Versunken in sein Tastenspiel: der Jazzpianist Michael Wollny Foto: Opus/Frank Eppler

Bei seinem erste Auftritt bei dem Festival überhaupt begeistert der Jazzpianist Michael Wollny mit seinem Trio.

Stuttgart - Endlich bei den Jazz Open!“ So begrüßt der Jazzpianist Michael Wollny das Publikum. Jeder, der dieses fulminante Jazzkonzert, dieses tolle Festival-Highlight erlebt hat, wird ihm absolut recht geben. Vor dem Auftritt möchte der 40jährige Franke am liebsten allein sein und ein Gläschen Rotwein trinken. Die notwendige innere Spannung baut sich schlagartig auf, wenn er den Saal mit dem erwartungsfrohen Publikum betritt. Dann greift er am weit geöffneten Flügel in die Saiten, um vom flirrenden Geräusch zum Klang zu finden, ohne sich vorher auf eine Tonart festgelegt zu haben. Seine Hände fegen in rasendem Tempo über die Tasten hinweg. Die Improvisation, die Suche nach dem Neuen, dem Ungehörten, beginnt.

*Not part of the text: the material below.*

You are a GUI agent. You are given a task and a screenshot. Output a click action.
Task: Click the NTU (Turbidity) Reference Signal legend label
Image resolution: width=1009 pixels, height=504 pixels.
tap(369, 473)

Sie fußt auf dem Vertrauen in den glücklichen Moment, und sie fußt auf der Gewissheit, dass aus einem überreichen Fundus musikalischer Erfahrungen geschöpft werden kann. Dabei überlässt sich Wollny seiner blühenden Phantasie. Die Improvisationen entfalten sich ohne Plan, ohne Absicht. Sie führen hinaus ins Freie, in die Terra incognita der Musik. Das Neue findet sich in Eigenkompositionen, kann aber auch in der Vergangenheit liegen, bei Scott Walker, dem Frontman der Walker Brothers und seiner „Big Louise“ oder einem Interludium des einstigen Bürgerschrecks Paul Hindemith.

Frei von der Leber weg

Schubladendenken ist Wollny ein Graus. Manchmal verlangsamt sich das Spiel und scheint wie in Zeitlupe um sich selbst zu kreisen. Wollny genießt solche schönen musikalischen Momente. Dann legt der sehr aufrecht spielende Schlagzeuger Eric Schaefer die weichen Mallets wieder beiseite, tauscht sie gegen hölzerne Drum-Sticks ein, und der Schweizer Christian Weber lässt seinen Kontrabass marschieren. Die Sache nimmt Tempo auf und an Härte zu. „Phlegma Fighter“ heißt die Nummer von Schaefer. Wollny sprüht vor Einfällen, tanzt mit den Füßen zappelnd die Rhythmen mit und ist am Ende nach dieser musikalischen und sportiven Höchstleistung glücklich, erschöpft und durchgeschwitzt. Alle anderen feiern im voll besetzten Saal diesen phantastischen Pianisten, der – nach dem Tod von Esbjörn Svensson vor zehn Jahren - in Europa seinesgleichen sucht und heute in einem Atemzug mit Jazzstars wie Vijay Iyer oder Brad Mehldau genannt werden muss.